Government's Provincial Growth Fund requires course correction - report

A New Zealand think tank is claiming the Government's Provincial Growth Fund (PGF) needs a course correction to ensure it isn't wasting money.

The Maxim Institute released a report on Tuesday which suggests the Government's "big" thinking with the $3 billion PGF comes with too much risk, and it needs to start making "smart" investments to generate the best outcomes for the regions.

"The temptation when you are under that kind of pressure is to pick the low hanging fruit, to grab the thing that is investment ready, even if it isn't necessarily the best investment in the big scheme of things" said chief executive Alex Penk.

The report says that the PGF has "great potential" but introduces the risk of "misallocating resources, creating dependency culture and favouring rent-seekers over innovators".

The institute's five key concerns include a lack of evaluation and little co-ordination across the overall regional development strategy. It also said a "sector-based investment strategy that picks certain sectors over others introduces undue risk".

Among five recommendations, the report suggests requiring any PGF initiative over $10 million to have a monitoring strategy developed before funding is approved.

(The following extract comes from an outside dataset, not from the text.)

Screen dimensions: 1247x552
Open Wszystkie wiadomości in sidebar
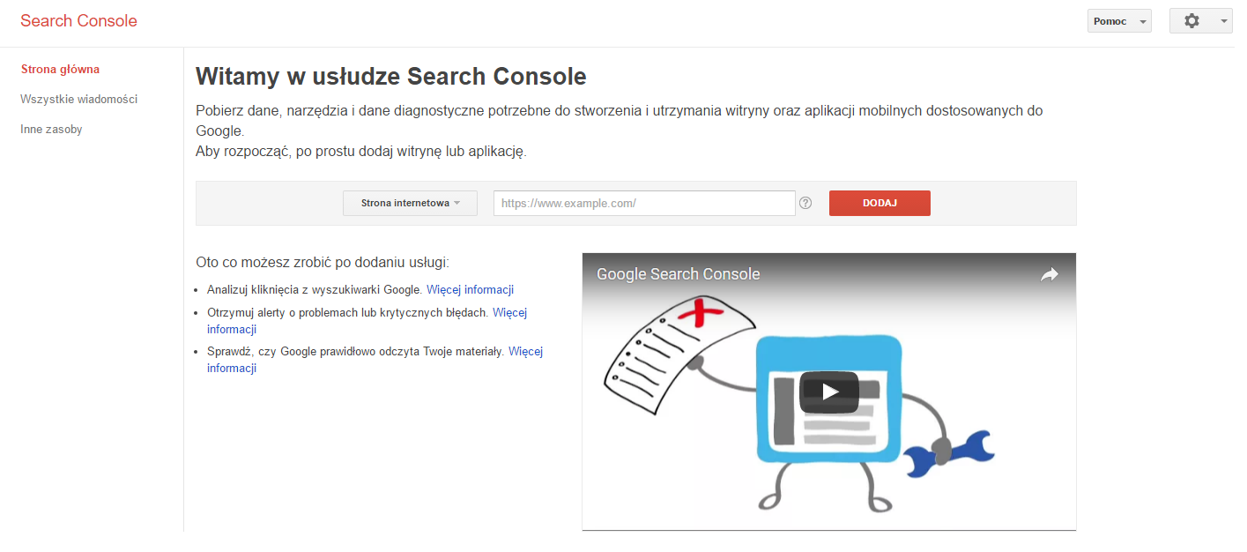(78, 99)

It also said the fund's focus should be on a region's potential rather than its growth prospects.

Mr Penk said political urgencies also need to take a back seat to ensure taxpayer money is well spent.

"We all know that the faster you go, the bigger the mess, and trying to spend $3 billion in 3 years and do it well is a huge risk," he said.

"We really need to just stop thinking in terms of this amount of money in this time frame, and we just need to think about what are the best outcomes we can get for the regions."

Regional Economic Development Minister, Shane Jones, said he welcomed analysis of the PGF but disagreed with its suggestion that the Government needed to slow down with its rollout. 

"Doing so would overcomplicate the fund, and ultimately be bad news for the communities who have spent months and often years already navigating various layers of bureaucracy while trying to get their projects off the ground," he said.

Mr Jones said regional New Zealand wasn't interested in "policy séances or glossy reports" and instead want action.

"That's what the PGF is about.

"I'm convinced that between delegated Regional Economic Developmet Ministers, the Provincial Development Unit, and our Independent Advisory Panel led by Rodger Finlay, we have the necessary experience and commercial acumen to ensure the right projects are chosen, with a wider strategic view in mind."

He did, however, agree with the need for robust evaluation and monitory, but said many of the PGF projects are already supported by businesses cases and tied to various conditions and milestones. 

Earlier this month, Newshub revealed the Government had only spent $26.6 million of its $3 billion fund, which had created only 54 jobs. The Government then did a full inventory of jobs created by the fund and said 560 had been created, including part-time jobs. 

Mr Jones said projects were taking a while to get going due to a lot of red tape.

Recently announced investments from the fund include $19.5 million into developing new pest control methods that don't use 1080, as well as $82 million into a new employment scheme to support workers in regional New Zealand.

Mr Penk is the brother of National MP Chris Penk.